* Instruções de trabalho *
- A) Responda a partir do excerto sobre a reforma do sector de segurança, abaixo:
(i) Quantas questões relacionadas com Governance identifica a abordagem britânica?
(ii) Qual é o título do capítulo IV?
(iii) Segundo o excerto, o que revela a análise das propostas das estratégias e documentos semi-oficiais relevantes quanto à multiplicação conceptual de disposições normativas de RSS?
- B) Edite o excerto sobre a reforma do sector de segurança: transcreva a parte que abre com as palavras "Por outro lado, a" e fecha com "sector de segurança.", trocando "competência técnica" por "capacidade técnica".

Por outro lado, a abordagem britânica identifica duas questões relacionadas com
Governance, que deverão ser respondidas pelos programas de RSS. Primeiro, a qualidade da
mesma, ou seja, a claridade e a abertura das relações entre as instituições do sector de segurança,
o restante aparelho governamental e o público em geral. Segundo, a competência técnica, i.e. as
capacidades a nível de recursos humanos e os processos e estruturas institucionais, que
alimentam o funcionamento do sector de segurança.
Ressalva-se, no entanto, que a reforma de um dos aspectos cima mencionados, sem
abordar o outro, dificilmente resultará. Por exemplo, tornar as forças de segurança mais
competentes sem reforçar a capacidade das instituições políticas e civis de geri-las eficazmente,
pode facilmente conduzir a novo abusos de poder por parte dos actores locais envolvidos.
84
CAPÍTULO IV: Convergências
Com base nos objectivos pré-enunciados e recorrendo à comparação objectiva efectuada,
dos elementos considerados representativos da temática de RSS, é assim possível retirar algumas
ilações que contribuam para o esclarecimento da problemática levantada inicialmente.
Com efeito, a análise das propostas das respectivas estratégias e documentos semi-oficiais
relevantes, revela na sua generalidade, um facto em si, pouco desconhecido. Ou seja, que a
presente multiplicação conceptual de disposições normativas de RSS – alegadamente
constrangedora e impeditiva de uma plena uniformidade teórica do conceito em questão –
esconde, na verdade, um nível elevado de consensualidade e uma relativa semelhança entre as
mesmas, no que diz respeito aos elementos tomados em consideração. Embora não se trate de
uma equivalência absoluta, que inutilize as sugestões menores, as convergências são, por si só,
suficientemente notórias.

* Linhas *
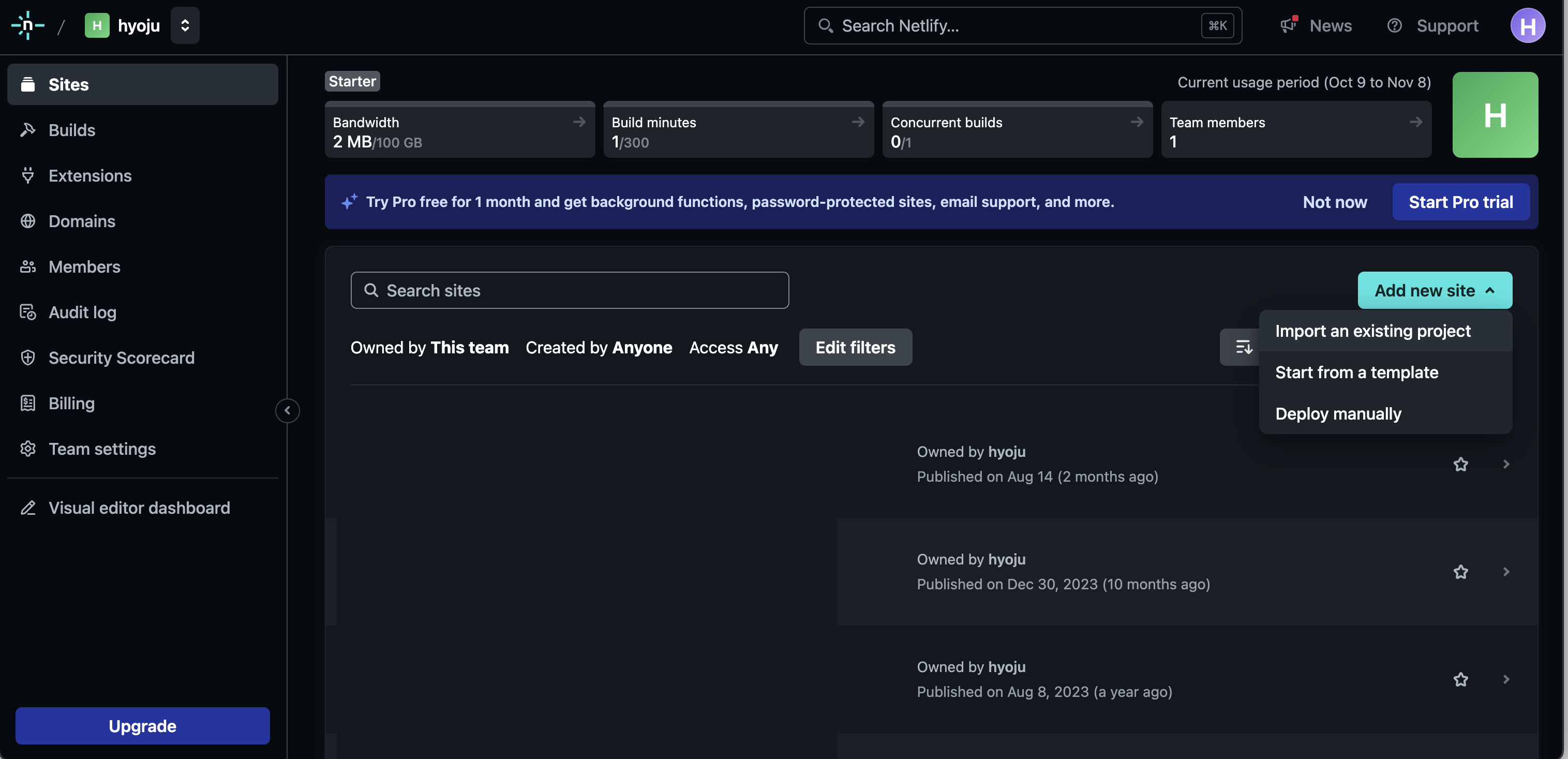The height and width of the screenshot is (759, 1568).
Task: Open Builds from the sidebar
Action: point(71,130)
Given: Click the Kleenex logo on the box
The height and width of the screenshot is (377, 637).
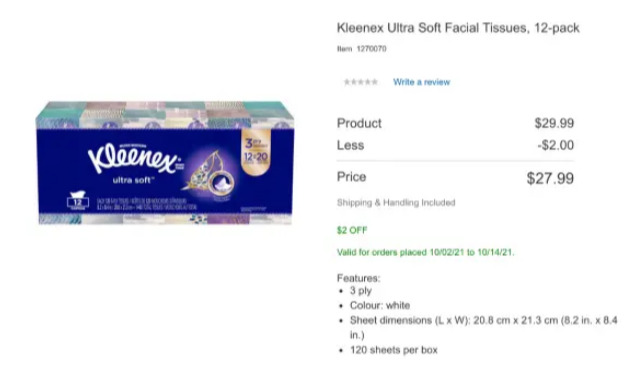Looking at the screenshot, I should [x=135, y=158].
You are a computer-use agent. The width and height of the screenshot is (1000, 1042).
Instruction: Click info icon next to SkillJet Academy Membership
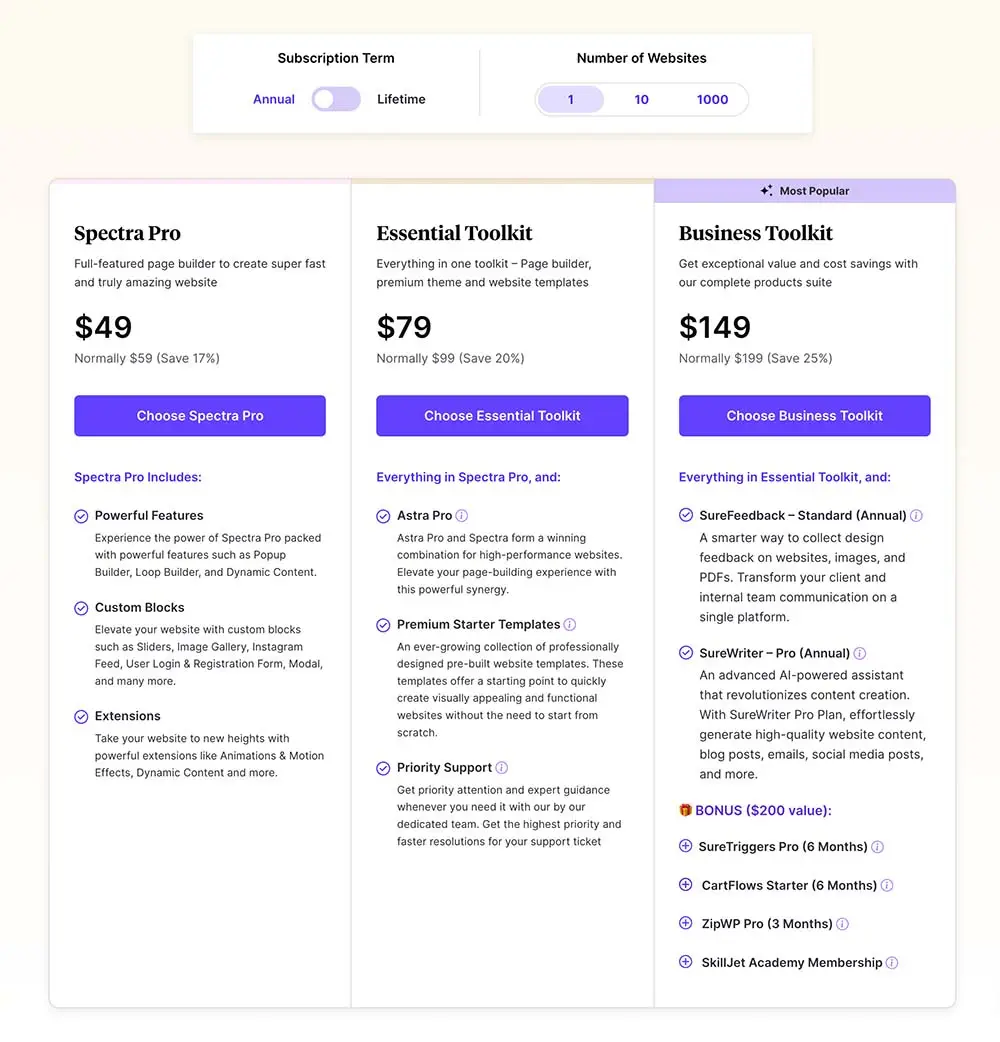[x=892, y=962]

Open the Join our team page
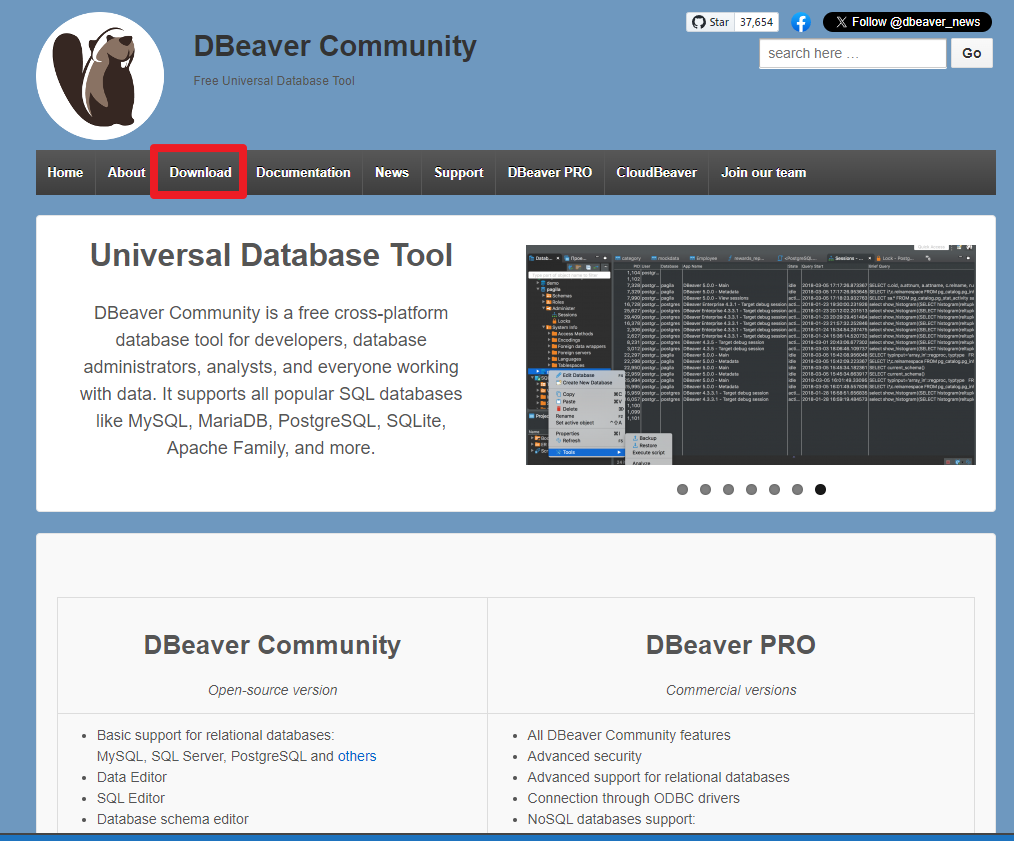coord(763,172)
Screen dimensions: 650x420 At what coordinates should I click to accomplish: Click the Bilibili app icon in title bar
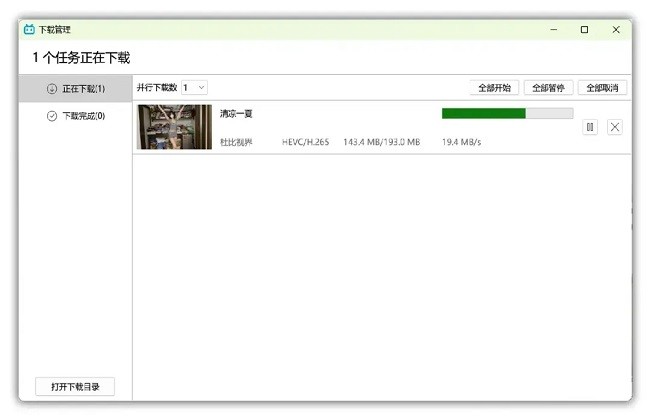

* Soluções por tarefa *
- A)
(i) Duas.
(ii) Convergências.
(iii) Que esconde, na verdade, um nível elevado de consensualidade e uma relativa semelhança entre as disposições, no que diz respeito aos elementos tomados em consideração.

- B)
Por outro lado, a abordagem britânica identifica duas questões relacionadas com
Governance, que deverão ser respondidas pelos programas de RSS. Primeiro, a qualidade da
mesma, ou seja, a claridade e a abertura das relações entre as instituições do sector de segurança,
o restante aparelho governamental e o público em geral. Segundo, a capacidade técnica, i.e. as
capacidades a nível de recursos humanos e os processos e estruturas institucionais, que
alimentam o funcionamento do sector de segurança.